▸ **Stored entries**
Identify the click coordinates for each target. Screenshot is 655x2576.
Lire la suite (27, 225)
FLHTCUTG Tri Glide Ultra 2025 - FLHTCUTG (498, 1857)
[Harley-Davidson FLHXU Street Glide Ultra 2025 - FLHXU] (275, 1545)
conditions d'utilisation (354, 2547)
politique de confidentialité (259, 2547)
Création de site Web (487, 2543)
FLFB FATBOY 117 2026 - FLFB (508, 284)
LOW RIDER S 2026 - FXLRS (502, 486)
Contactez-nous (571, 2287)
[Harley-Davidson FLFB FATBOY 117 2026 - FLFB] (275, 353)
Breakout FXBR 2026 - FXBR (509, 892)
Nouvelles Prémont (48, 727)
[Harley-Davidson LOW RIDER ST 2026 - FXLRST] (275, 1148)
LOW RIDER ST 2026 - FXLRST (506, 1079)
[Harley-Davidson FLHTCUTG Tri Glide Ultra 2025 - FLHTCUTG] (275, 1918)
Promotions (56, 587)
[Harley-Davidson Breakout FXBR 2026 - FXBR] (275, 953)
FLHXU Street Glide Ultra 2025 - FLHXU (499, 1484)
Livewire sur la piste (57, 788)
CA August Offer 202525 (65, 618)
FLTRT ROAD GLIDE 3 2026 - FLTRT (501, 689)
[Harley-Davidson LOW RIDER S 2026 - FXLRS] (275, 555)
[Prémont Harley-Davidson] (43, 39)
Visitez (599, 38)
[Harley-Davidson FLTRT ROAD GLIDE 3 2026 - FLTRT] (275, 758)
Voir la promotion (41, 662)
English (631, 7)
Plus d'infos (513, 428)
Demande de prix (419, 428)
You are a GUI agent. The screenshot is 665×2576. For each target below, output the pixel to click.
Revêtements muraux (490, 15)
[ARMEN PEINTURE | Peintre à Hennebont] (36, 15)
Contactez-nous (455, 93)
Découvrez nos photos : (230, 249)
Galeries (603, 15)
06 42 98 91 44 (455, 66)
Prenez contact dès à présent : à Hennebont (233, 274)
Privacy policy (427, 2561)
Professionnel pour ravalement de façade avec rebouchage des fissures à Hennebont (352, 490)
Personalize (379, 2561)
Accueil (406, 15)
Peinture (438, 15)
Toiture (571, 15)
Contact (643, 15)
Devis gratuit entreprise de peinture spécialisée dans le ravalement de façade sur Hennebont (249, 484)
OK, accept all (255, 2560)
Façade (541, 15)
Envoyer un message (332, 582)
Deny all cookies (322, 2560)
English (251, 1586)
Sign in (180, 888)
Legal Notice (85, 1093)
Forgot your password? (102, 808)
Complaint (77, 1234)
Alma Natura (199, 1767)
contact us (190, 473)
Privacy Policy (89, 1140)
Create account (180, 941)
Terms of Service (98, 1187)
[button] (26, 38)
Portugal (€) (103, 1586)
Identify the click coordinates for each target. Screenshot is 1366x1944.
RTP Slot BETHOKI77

▸ **PROBLEM TO SOLVE**
Search the data for the string "Prémont" and copy every line where it appears.

▸ **EXERCISE OUTPUT**
Nouvelles Prémont (48, 727)
[Prémont Harley-Davidson] (43, 39)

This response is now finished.